You’re familiar with how things work. You’ve finished your work for the day, it’s time to relax, and you’ve just smoked your first joint when something forces you to leave the shelter of your home and into a setting populated by people who are not high. You glance in the mirror just before leaving, and… Oh my god! You appear to have spent the night out with Dracula and the Twilight posse because of how RED your eyes are. What can be done?

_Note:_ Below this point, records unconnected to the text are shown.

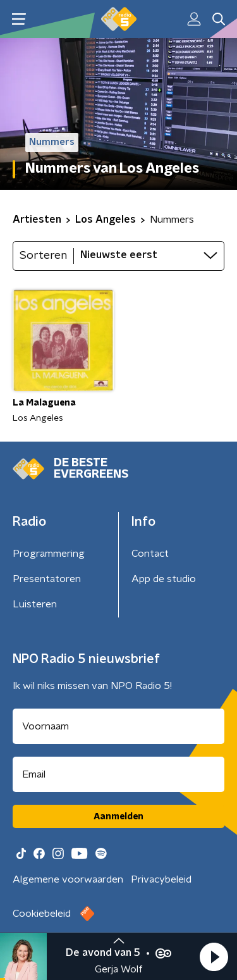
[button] (214, 957)
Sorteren (43, 256)
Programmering (49, 554)
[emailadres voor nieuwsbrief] (118, 774)
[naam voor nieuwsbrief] (118, 726)
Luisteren (35, 604)
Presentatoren (47, 579)
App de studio (164, 579)
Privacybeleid (161, 879)
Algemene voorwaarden (68, 879)
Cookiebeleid (42, 914)
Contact (150, 554)
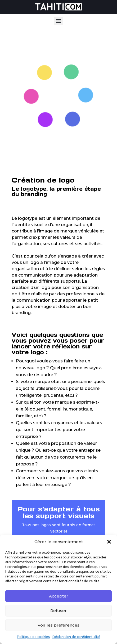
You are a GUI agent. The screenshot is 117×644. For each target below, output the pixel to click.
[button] (109, 542)
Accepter (58, 596)
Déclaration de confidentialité (76, 637)
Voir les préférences (58, 625)
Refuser (58, 610)
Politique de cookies (33, 637)
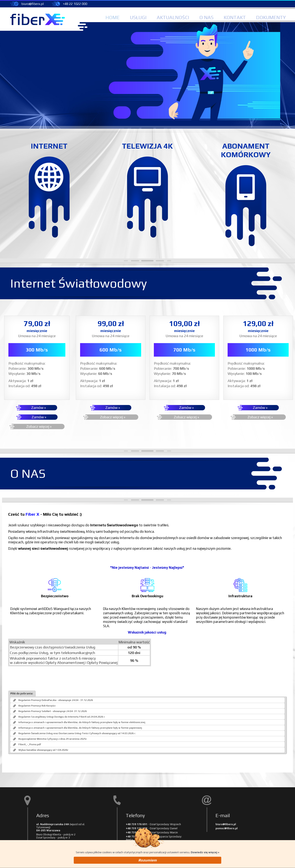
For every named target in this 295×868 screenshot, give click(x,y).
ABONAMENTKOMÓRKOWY (246, 151)
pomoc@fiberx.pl (227, 832)
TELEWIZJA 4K (147, 147)
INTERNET (49, 147)
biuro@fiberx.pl (32, 4)
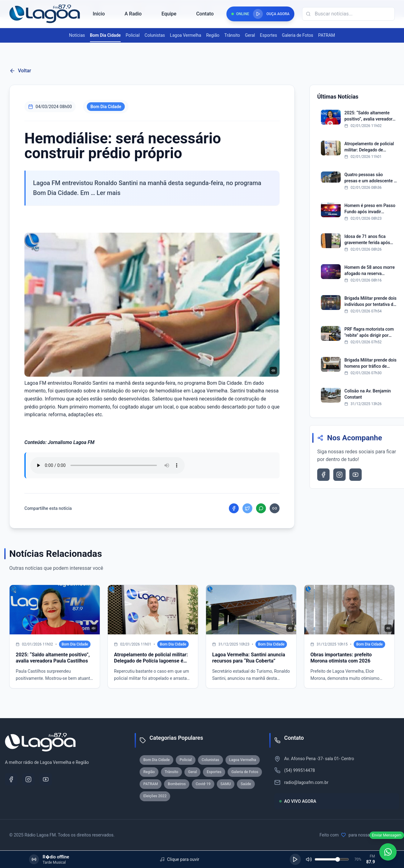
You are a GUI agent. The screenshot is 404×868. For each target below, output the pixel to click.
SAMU (226, 784)
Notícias (77, 35)
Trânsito (232, 35)
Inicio (99, 14)
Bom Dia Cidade (105, 35)
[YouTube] (45, 779)
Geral (250, 35)
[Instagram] (28, 779)
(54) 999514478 (300, 770)
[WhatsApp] (388, 852)
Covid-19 (203, 784)
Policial (133, 35)
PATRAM (326, 35)
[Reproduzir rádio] (258, 14)
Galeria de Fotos (298, 35)
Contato (205, 14)
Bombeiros (176, 784)
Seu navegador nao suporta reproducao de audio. (107, 465)
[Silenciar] (309, 859)
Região (212, 35)
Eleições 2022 (155, 796)
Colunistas (155, 35)
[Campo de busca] (348, 14)
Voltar (20, 71)
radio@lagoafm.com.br (306, 782)
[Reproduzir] (295, 859)
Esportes (268, 35)
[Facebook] (11, 779)
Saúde (246, 784)
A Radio (133, 14)
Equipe (169, 14)
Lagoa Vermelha (186, 35)
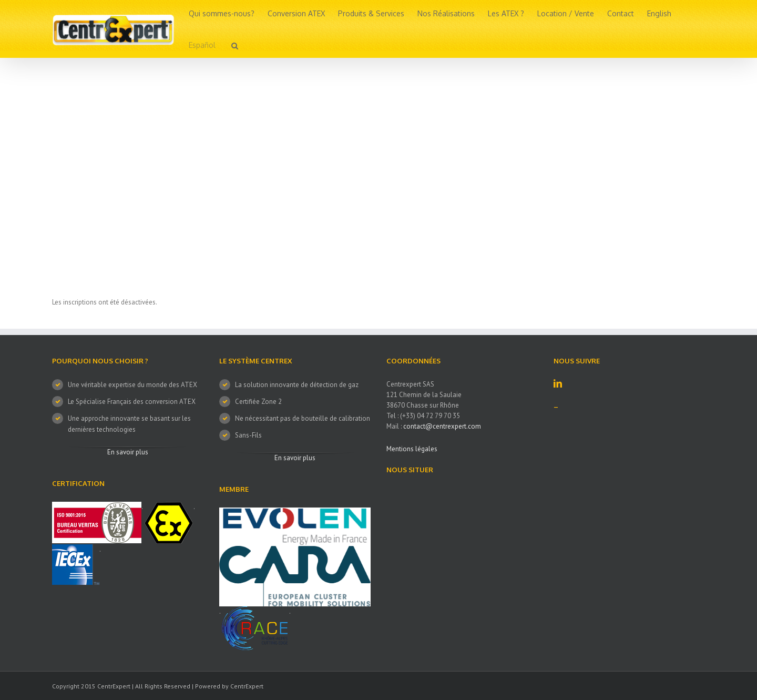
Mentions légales (412, 449)
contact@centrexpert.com (442, 426)
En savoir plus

Marijuana’s additional negative effects
There are many different physical and mental effects that marijuana has. Additional negative effects include:
- impaired body mobility
- Mood changes
- thinking and problem-solving challenges
- Changed perception of time
- reduced memory
- higher heart rate
- altered senses, including seeing colors that are more vivid
- breath problems
- Delusions (when given in excessive amounts) (when taken in high doses)
- Hallucinations (when given in excessive amounts) (when taken in high doses)
- Psychosis (risk is greater with persistent use of high-potency cannabis) (risk is highest with consistent use of high-potency cannabis)
- kid development issues during and after pregnancy
Red eyes can be one symptom of cannabis use in any form that you can almost always anticipate. Now you know how to get rid of lie bump, even though the side effect is frequent, it is not something to worry about, and occasionally a low-THC strain may involve less redness.